THE TASK. Give every line of the data again, exactly as it is written.

Collected data:
◆ ◆ ◆ ◆
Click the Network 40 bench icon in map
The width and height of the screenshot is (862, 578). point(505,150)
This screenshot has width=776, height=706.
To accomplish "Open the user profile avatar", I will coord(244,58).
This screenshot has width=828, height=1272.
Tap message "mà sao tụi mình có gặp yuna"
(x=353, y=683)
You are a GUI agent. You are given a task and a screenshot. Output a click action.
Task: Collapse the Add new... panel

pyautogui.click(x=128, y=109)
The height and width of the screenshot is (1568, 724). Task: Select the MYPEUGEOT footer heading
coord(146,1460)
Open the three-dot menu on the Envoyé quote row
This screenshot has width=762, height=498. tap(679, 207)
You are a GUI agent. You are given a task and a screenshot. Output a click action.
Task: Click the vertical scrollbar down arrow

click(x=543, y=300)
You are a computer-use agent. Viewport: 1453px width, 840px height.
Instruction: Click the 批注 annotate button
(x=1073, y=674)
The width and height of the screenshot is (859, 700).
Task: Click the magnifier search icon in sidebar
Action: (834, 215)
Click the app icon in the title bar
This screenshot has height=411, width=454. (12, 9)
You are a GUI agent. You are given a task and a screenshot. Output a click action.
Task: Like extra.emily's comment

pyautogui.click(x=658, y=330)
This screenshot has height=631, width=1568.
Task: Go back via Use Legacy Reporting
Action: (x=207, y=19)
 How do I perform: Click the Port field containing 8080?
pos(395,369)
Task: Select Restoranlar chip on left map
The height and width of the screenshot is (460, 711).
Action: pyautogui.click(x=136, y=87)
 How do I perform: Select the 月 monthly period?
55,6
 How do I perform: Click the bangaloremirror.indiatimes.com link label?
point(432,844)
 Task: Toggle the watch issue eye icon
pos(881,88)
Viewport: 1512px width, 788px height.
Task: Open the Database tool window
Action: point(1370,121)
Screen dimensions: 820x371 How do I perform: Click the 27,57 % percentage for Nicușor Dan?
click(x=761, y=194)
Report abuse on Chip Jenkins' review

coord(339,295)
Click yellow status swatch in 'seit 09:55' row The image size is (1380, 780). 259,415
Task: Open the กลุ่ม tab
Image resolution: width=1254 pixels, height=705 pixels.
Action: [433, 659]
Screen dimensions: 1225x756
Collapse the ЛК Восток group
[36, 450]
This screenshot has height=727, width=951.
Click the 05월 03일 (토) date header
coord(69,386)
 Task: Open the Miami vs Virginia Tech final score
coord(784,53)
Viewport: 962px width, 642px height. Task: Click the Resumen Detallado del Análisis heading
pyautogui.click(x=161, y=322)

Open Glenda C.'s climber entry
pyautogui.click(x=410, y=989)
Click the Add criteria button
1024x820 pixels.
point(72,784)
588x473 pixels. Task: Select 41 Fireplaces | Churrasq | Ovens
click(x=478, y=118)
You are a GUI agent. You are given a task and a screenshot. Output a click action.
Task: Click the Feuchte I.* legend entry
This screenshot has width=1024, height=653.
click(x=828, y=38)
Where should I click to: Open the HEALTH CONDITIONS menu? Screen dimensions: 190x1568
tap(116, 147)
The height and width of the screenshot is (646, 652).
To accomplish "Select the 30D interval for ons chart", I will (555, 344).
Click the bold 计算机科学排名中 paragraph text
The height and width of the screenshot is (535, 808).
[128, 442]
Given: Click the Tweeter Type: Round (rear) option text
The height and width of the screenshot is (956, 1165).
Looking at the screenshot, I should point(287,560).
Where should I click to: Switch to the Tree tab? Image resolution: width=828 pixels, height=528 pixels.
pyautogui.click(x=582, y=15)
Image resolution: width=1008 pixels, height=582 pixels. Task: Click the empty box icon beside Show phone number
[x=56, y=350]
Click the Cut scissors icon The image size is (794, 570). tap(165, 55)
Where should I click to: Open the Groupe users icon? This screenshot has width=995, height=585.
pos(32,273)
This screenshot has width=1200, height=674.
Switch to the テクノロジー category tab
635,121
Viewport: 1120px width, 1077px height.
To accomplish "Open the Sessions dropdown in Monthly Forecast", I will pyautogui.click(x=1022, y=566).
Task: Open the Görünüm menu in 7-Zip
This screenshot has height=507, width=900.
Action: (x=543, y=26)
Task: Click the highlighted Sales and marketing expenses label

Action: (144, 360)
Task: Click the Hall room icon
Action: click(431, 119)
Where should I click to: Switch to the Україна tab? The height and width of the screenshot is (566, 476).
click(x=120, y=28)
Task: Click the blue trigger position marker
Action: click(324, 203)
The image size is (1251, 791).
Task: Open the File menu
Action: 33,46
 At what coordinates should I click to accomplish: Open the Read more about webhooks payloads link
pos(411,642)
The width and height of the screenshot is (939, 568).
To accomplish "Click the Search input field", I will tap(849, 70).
◆ ◆ ◆ ◆
ANSWER.
Click the Network 40 bench icon in map
The width and height of the screenshot is (862, 578). point(505,150)
This screenshot has width=776, height=706.
To accomplish "Open the user profile avatar", I will coord(244,58).
This screenshot has width=828, height=1272.
Tap message "mà sao tụi mình có gặp yuna"
(x=353, y=683)
You are a GUI agent. You are given a task and a screenshot. Output a click action.
Task: Collapse the Add new... panel

pyautogui.click(x=128, y=109)
The height and width of the screenshot is (1568, 724). Task: Select the MYPEUGEOT footer heading
coord(146,1460)
Open the three-dot menu on the Envoyé quote row
This screenshot has width=762, height=498. tap(679, 207)
You are a GUI agent. You are given a task and a screenshot. Output a click action.
Task: Click the vertical scrollbar down arrow

click(x=543, y=300)
You are a computer-use agent. Viewport: 1453px width, 840px height.
Instruction: Click the 批注 annotate button
(x=1073, y=674)
The width and height of the screenshot is (859, 700).
Task: Click the magnifier search icon in sidebar
Action: (834, 215)
Click the app icon in the title bar
This screenshot has height=411, width=454. (12, 9)
You are a GUI agent. You are given a task and a screenshot. Output a click action.
Task: Like extra.emily's comment

pyautogui.click(x=658, y=330)
This screenshot has height=631, width=1568.
Task: Go back via Use Legacy Reporting
Action: (x=207, y=19)
 How do I perform: Click the Port field containing 8080?
pos(395,369)
Task: Select Restoranlar chip on left map
The height and width of the screenshot is (460, 711).
Action: pyautogui.click(x=136, y=87)
 How do I perform: Select the 月 monthly period?
55,6
 How do I perform: Click the bangaloremirror.indiatimes.com link label?
point(432,844)
 Task: Toggle the watch issue eye icon
pos(881,88)
Viewport: 1512px width, 788px height.
Task: Open the Database tool window
Action: point(1370,121)
Screen dimensions: 820x371 How do I perform: Click the 27,57 % percentage for Nicușor Dan?
click(x=761, y=194)
Report abuse on Chip Jenkins' review

coord(339,295)
Click yellow status swatch in 'seit 09:55' row The image size is (1380, 780). 259,415
Task: Open the กลุ่ม tab
Image resolution: width=1254 pixels, height=705 pixels.
Action: [433, 659]
Screen dimensions: 1225x756
Collapse the ЛК Восток group
[36, 450]
This screenshot has height=727, width=951.
Click the 05월 03일 (토) date header
coord(69,386)
 Task: Open the Miami vs Virginia Tech final score
coord(784,53)
Viewport: 962px width, 642px height. Task: Click the Resumen Detallado del Análisis heading
pyautogui.click(x=161, y=322)

Open Glenda C.'s climber entry
pyautogui.click(x=410, y=989)
Click the Add criteria button
1024x820 pixels.
point(72,784)
588x473 pixels. Task: Select 41 Fireplaces | Churrasq | Ovens
click(x=478, y=118)
You are a GUI agent. You are given a task and a screenshot. Output a click action.
Task: Click the Feuchte I.* legend entry
This screenshot has width=1024, height=653.
click(x=828, y=38)
Where should I click to: Open the HEALTH CONDITIONS menu? Screen dimensions: 190x1568
tap(116, 147)
The height and width of the screenshot is (646, 652).
To accomplish "Select the 30D interval for ons chart", I will (555, 344).
Click the bold 计算机科学排名中 paragraph text
The height and width of the screenshot is (535, 808).
[128, 442]
Given: Click the Tweeter Type: Round (rear) option text
The height and width of the screenshot is (956, 1165).
Looking at the screenshot, I should point(287,560).
Where should I click to: Switch to the Tree tab? Image resolution: width=828 pixels, height=528 pixels.
pyautogui.click(x=582, y=15)
Image resolution: width=1008 pixels, height=582 pixels. Task: Click the empty box icon beside Show phone number
[x=56, y=350]
Click the Cut scissors icon The image size is (794, 570). tap(165, 55)
Where should I click to: Open the Groupe users icon? This screenshot has width=995, height=585.
pos(32,273)
This screenshot has width=1200, height=674.
Switch to the テクノロジー category tab
635,121
Viewport: 1120px width, 1077px height.
To accomplish "Open the Sessions dropdown in Monthly Forecast", I will pyautogui.click(x=1022, y=566).
Task: Open the Görünüm menu in 7-Zip
This screenshot has height=507, width=900.
Action: (x=543, y=26)
Task: Click the highlighted Sales and marketing expenses label

Action: (144, 360)
Task: Click the Hall room icon
Action: click(431, 119)
Where should I click to: Switch to the Україна tab? The height and width of the screenshot is (566, 476).
click(x=120, y=28)
Task: Click the blue trigger position marker
Action: click(324, 203)
The image size is (1251, 791).
Task: Open the File menu
Action: 33,46
 At what coordinates should I click to accomplish: Open the Read more about webhooks payloads link
pos(411,642)
The width and height of the screenshot is (939, 568).
To accomplish "Click the Search input field", I will tap(849, 70).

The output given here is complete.